Assuming your data are in long format, I'd do something like this:

 library(tidyverse)

 #make sure R knows your dates are dates - you mention they're 'yyyy-mm-dd', so
 yourdataframe <- yourdataframe %>% 
                  mutate(yourcolumnforprecipdate = ymd(yourcolumnforprecipdate) 


 #in this script or another, define a water year function
 water_year <- function(date) {
               ifelse(month(date) < 10, year(date), year(date)+1)}

 #new wateryear column for your data, using your new function
 yourdataframe <- yourdataframe %>% 
                  mutate(wateryear = water_year(yourcolumnforprecipdate)

 #now group by water year (and location if there's more than one) 
 #and sum and create new data.frame

 wy_sums <- yourdataframe %>% group_by(locationcolumn, wateryear) %>% 
            summarize(wy_totalprecip = sum(dailyprecip))

For more info, read up on the tidyverse 's great sublibrary called lubridate - where the ymd() function is from. There are others like ymd_hms(). mutate() is from the tidyverse's dplyr libary. Both libraries are extremely useful!

dbo
  • 1,174
  • 1
  • 11
  • 19
  • 1
    Great!

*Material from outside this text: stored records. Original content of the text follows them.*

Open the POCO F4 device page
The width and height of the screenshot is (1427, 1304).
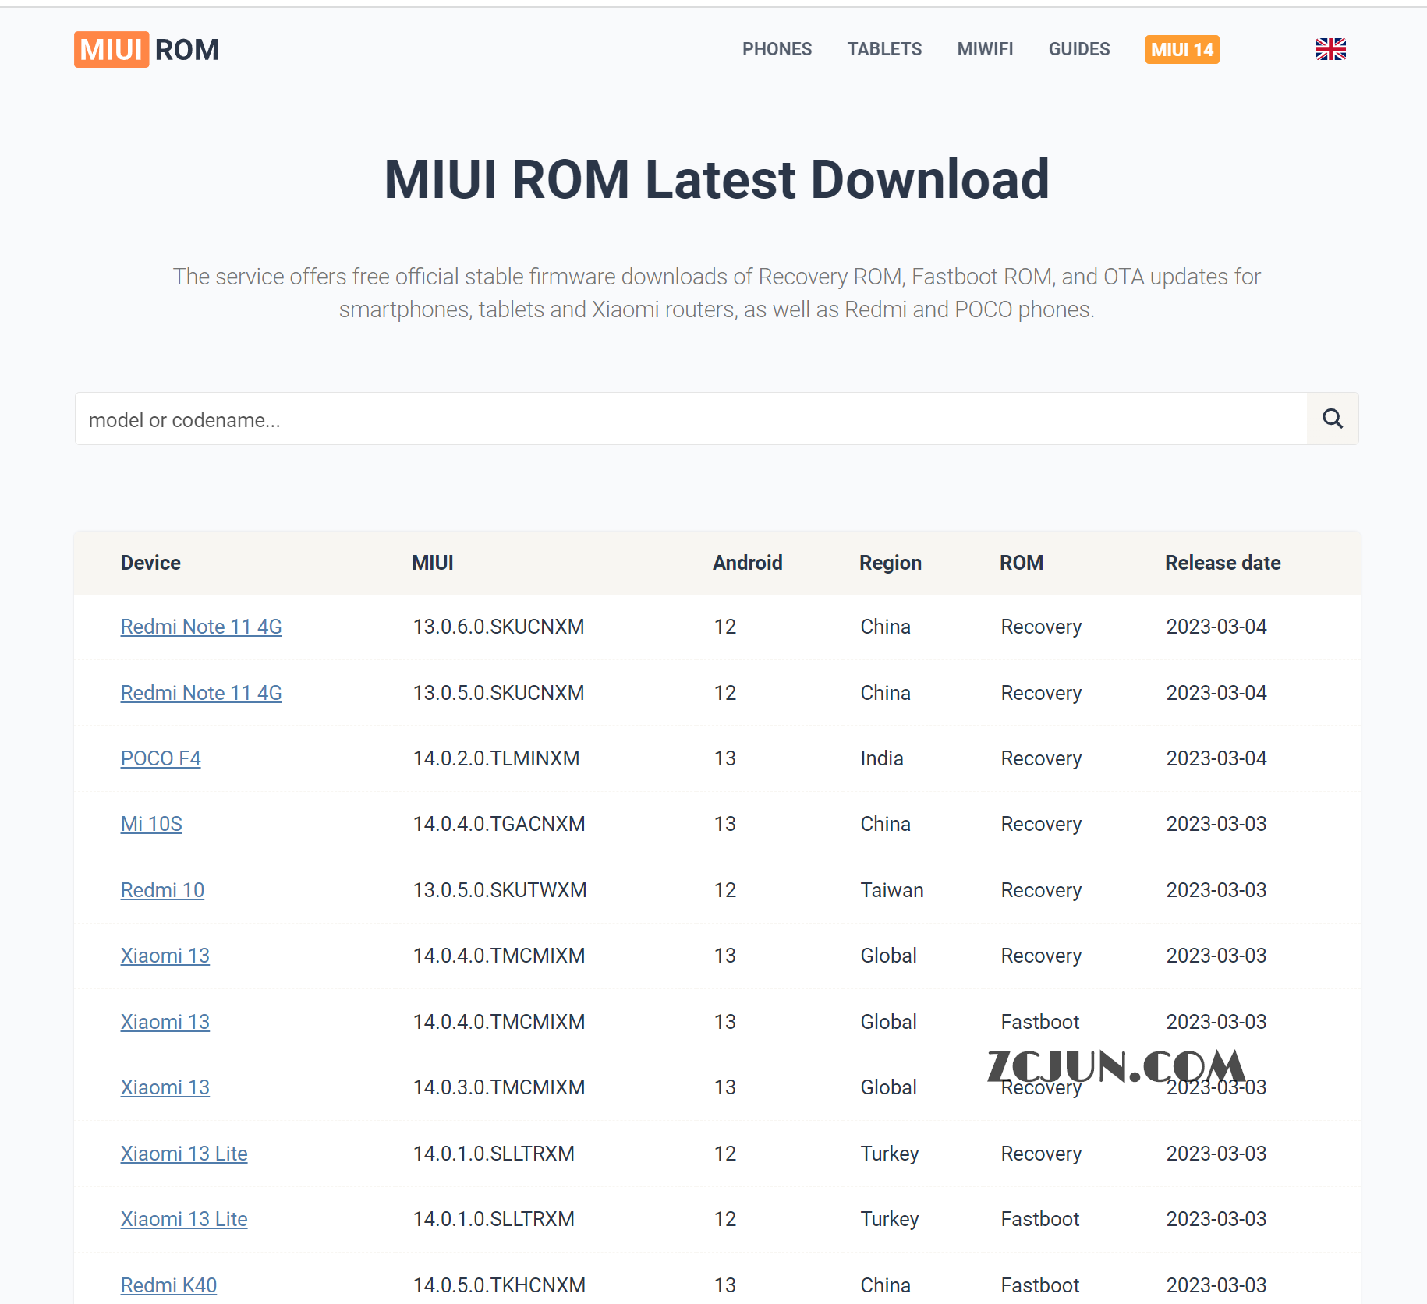(x=160, y=758)
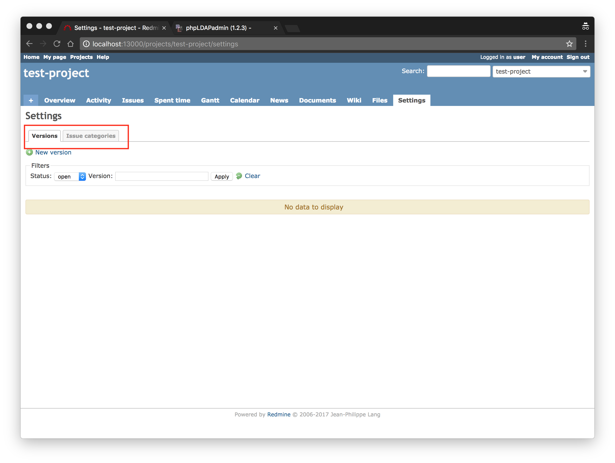Switch to the Issue categories tab
The image size is (615, 463).
click(91, 136)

Welcome to SO! Just FYI, as @Shree mentioned, you'll by far get the best answers if you include some sample data (like a small piece of your timeseries) with your question. Say for this one, including ten or so days with precip from say `2008-09-25` to `2008-10-05`, would be enough for others to quickly cut and paste your data and come up with solutions. – dbo Jul 14 '19 at 01:08
0

I'd like to give the actual answer to the question, where the aggregate() way was asked.

You may use with() to wrap the data specification around aggregate(). In the with() you can define date intervals as you can with numbers.

df1.agg <- with(df1[as.Date("2008-10-01") <= df1$year & df1$year <= as.Date("2009-09-30"), ], 
                aggregate(total_snow_cm, by=list(year), FUN=sum))

Another way is to use aggregate()'s formula interface, where data and, hence, also the interval can be specified inside the aggregate() call.

df1.agg <- aggregate(total_snow_cm ~ year, 
                     data=df1[as.Date("2008-10-01") <= df1$year & 
                                df1$year <= as.Date("2009-09-30"), ], FUN=sum)

Result

head(df1.agg)
#         year total_snow_cm
# 1 2008-10-01           171
# 2 2008-10-02           226
# 3 2008-10-03           182
# 4 2008-10-04           129
# 5 2008-10-05           135
# 6 2008-10-06           222

Data

set.seed(42)
df1 <- data.frame(total_snow_cm=sample(120:240, 4018, replace=TRUE),
                  year=seq(as.Date("2000-01-01"),as.Date("2010-12-31"), by="day"))
jay.sf
  • 60,139
  • 8
  • 53
  • 110